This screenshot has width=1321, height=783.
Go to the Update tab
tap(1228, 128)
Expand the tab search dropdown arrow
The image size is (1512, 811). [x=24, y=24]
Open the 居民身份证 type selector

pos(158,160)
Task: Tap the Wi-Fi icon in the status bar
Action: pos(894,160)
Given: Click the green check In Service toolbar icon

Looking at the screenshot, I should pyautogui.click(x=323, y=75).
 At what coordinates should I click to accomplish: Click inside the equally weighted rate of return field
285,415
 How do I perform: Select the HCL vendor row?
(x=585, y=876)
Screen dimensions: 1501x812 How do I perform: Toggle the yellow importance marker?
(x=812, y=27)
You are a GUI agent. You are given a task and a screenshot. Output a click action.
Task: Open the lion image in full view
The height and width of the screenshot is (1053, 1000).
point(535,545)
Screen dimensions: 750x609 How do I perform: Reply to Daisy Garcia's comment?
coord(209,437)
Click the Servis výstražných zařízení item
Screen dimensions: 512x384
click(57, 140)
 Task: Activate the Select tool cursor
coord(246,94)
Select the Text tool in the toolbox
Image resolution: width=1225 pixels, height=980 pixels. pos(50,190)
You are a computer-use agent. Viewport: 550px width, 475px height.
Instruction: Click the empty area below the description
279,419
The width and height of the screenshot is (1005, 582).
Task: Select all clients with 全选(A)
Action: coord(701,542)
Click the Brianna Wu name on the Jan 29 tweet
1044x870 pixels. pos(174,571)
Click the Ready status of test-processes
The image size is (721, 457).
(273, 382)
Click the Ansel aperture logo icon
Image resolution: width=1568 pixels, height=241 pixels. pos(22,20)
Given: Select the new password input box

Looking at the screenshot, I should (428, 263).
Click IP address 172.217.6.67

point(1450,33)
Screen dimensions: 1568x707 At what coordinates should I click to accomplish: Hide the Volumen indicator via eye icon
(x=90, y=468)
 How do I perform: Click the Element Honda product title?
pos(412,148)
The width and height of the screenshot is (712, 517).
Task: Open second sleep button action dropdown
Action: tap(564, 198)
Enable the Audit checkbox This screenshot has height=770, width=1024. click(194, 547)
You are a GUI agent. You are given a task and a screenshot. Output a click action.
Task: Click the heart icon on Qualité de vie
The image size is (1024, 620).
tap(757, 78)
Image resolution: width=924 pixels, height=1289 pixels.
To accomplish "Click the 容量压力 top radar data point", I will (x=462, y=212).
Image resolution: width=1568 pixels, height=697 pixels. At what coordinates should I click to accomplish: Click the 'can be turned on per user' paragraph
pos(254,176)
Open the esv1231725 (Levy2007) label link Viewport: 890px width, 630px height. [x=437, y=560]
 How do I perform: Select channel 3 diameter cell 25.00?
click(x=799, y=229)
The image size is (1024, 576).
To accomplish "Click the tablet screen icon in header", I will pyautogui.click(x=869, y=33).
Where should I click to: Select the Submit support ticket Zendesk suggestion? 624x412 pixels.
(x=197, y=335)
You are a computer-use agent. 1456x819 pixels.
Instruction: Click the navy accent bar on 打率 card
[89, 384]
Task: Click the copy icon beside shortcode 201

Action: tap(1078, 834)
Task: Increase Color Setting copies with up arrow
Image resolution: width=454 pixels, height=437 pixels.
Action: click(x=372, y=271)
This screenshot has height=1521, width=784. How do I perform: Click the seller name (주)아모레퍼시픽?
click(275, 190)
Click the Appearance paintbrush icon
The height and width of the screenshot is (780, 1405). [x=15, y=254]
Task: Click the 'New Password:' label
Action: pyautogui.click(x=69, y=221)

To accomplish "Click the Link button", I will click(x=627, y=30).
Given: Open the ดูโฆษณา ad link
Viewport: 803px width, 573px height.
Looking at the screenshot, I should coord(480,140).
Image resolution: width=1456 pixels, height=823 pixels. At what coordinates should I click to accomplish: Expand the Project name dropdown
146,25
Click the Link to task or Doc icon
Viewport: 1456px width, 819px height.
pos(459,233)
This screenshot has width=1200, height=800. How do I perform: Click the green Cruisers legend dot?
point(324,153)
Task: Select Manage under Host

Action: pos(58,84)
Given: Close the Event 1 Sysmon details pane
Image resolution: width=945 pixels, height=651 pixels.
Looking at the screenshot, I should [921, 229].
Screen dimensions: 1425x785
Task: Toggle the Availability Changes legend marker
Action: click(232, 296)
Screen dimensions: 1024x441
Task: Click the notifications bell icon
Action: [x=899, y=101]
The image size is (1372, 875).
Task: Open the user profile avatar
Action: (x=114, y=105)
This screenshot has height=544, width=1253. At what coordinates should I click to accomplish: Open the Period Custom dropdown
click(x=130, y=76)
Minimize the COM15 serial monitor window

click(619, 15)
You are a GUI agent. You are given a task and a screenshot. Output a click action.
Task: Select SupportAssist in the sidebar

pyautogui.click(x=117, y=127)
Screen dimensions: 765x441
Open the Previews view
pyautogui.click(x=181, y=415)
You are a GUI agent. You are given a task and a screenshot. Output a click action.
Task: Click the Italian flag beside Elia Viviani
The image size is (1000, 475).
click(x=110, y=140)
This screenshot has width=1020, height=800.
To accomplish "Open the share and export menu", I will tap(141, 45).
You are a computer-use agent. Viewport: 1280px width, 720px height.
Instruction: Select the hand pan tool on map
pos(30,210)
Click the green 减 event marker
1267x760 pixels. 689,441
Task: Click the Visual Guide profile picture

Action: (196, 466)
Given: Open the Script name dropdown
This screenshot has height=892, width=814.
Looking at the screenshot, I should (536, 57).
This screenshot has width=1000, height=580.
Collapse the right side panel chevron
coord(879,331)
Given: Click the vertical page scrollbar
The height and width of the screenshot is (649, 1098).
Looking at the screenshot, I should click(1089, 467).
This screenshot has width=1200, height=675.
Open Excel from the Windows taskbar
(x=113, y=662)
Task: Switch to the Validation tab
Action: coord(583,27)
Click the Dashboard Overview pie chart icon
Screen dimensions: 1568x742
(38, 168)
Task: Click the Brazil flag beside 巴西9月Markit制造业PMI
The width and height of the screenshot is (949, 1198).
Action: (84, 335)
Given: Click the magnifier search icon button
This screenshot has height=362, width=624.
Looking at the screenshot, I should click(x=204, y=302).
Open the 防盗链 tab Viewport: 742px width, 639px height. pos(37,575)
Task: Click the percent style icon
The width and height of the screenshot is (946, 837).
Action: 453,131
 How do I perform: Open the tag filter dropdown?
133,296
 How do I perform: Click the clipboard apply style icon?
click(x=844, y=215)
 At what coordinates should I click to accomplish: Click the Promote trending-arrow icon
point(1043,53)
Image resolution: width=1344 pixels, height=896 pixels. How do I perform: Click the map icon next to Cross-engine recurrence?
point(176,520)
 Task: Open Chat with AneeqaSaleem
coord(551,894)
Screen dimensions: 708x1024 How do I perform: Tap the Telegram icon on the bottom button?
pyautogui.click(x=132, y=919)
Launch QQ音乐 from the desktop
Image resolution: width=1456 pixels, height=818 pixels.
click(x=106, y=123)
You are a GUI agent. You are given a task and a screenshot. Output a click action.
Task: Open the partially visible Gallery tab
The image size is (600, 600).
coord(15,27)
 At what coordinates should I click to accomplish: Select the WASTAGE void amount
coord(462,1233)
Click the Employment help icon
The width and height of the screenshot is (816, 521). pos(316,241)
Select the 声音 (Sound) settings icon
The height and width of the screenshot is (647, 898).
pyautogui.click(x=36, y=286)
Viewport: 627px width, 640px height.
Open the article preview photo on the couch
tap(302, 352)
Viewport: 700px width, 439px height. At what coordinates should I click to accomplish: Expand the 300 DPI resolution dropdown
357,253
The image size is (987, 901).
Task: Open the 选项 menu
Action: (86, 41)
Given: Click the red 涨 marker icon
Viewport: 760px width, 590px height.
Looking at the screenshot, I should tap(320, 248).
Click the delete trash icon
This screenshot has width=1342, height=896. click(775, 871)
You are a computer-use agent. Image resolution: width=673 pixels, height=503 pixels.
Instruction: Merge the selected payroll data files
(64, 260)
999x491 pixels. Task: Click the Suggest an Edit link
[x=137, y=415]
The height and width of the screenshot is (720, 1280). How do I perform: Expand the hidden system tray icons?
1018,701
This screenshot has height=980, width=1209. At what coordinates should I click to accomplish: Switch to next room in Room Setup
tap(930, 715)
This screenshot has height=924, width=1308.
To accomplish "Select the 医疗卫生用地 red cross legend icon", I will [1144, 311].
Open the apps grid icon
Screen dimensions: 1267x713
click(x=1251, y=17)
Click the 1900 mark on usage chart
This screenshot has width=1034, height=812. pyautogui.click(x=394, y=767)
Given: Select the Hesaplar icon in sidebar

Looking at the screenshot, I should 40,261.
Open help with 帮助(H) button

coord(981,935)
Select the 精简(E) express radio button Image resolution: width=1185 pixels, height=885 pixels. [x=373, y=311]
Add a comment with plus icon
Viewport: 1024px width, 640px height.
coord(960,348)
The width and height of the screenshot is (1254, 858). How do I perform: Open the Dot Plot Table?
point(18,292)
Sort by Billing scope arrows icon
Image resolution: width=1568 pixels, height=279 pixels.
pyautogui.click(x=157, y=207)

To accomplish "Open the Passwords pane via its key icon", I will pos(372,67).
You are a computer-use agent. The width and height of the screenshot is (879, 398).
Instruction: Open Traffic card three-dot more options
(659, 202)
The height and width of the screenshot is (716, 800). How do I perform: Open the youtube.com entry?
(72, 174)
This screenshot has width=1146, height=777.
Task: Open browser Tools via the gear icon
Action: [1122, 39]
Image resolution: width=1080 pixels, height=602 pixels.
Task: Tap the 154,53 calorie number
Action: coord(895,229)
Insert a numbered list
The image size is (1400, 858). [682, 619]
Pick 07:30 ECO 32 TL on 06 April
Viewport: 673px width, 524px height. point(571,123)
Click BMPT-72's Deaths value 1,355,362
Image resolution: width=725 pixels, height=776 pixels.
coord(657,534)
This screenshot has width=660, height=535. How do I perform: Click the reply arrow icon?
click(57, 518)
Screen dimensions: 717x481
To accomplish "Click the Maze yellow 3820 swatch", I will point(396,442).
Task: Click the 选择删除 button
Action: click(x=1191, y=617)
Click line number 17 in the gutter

#### [Work required]
Pick out and copy the lines of the material that include the word "flag".

#### [Problem solution]
Task: Click the Italian flag beside Elia Viviani
Task: Click the Brazil flag beside 巴西9月Markit制造业PMI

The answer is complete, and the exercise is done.